IS “presents a very serious threat, not just to Europe and the United States … but inside of Saudi Arabia,” John Brennan, the director of the U.S. Central Intelligence Agency, said recently.
For Saudi Arabia, battling IS presents a double challenge. Besides undermining the kingdom through violence, IS also wants to undercut the belief system of the monarch known as Wahhabism.
Saudi Arabia is the birthplace of Wahhabism, an austere Sunni doctrine credited with inspiring the radical ideology of IS. The Islamic State group accuses the Saudi monarchy of using Wahhabism to legitimize its rule, particularly with its custodianship of Mecca and Medina, Islam’s holiest sites. Saudi groups linked to the conservative theology have been accused of sending funds to help IS expand abroad.

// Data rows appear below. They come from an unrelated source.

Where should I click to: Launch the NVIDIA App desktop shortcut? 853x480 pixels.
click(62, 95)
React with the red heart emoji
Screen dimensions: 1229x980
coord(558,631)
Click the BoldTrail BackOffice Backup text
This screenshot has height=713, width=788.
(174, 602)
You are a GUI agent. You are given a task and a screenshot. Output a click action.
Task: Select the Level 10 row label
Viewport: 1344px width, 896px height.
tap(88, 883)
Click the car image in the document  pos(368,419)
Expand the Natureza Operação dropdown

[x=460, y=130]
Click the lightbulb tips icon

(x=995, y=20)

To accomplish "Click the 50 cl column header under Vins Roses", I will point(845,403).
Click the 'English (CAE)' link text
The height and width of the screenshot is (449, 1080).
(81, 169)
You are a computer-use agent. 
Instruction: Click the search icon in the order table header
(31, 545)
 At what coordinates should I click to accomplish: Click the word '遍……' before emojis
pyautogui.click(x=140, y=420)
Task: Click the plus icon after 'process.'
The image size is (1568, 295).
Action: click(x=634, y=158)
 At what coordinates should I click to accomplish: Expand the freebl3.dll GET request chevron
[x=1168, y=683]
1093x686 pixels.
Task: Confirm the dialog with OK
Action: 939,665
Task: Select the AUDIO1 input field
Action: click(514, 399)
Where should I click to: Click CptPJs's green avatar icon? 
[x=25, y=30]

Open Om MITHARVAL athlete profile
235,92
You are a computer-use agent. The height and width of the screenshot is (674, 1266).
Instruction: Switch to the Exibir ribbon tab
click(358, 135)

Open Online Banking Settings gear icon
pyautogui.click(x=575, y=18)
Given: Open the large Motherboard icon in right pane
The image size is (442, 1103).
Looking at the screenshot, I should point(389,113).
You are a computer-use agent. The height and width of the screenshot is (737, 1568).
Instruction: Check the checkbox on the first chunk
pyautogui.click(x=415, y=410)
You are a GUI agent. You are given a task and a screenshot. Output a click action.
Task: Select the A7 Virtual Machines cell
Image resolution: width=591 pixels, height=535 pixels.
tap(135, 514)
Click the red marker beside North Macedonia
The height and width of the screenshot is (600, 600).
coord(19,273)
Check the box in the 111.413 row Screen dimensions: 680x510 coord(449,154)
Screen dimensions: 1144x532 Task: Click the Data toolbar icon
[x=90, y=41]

“IS has two primary objectives in Saudi Arabia,” said Abdullah Ghawdi, a journalist at the Saudi Okaz newspaper in Riyadh. “One is to undermine the Saudi security forces and the other one is to target religious scholars.”
In July, before the start of the pilgrimage season, IS-linked militants staged a suicide attack in Mecca and Medina, killing several security officers. IS has also been behind attacks on mosques belonging to the Shi’ite minority in the eastern part of the country.
“Salafi jihadism was originated in Saudi Arabia,” said F. Gregory Gause III, a professor of international affairs at Texas A&M University who monitors developments in the kingdom. “But the Saudi government says that the ideology [IS] has embraced is deviant.”
IS’s campaign against Saudi interests has increased as the kingdom has become more involved in the U.S.-led coalition fighting IS in Syria and Iraq. Saudi Arabia is a major hub for intelligence-gathering against IS.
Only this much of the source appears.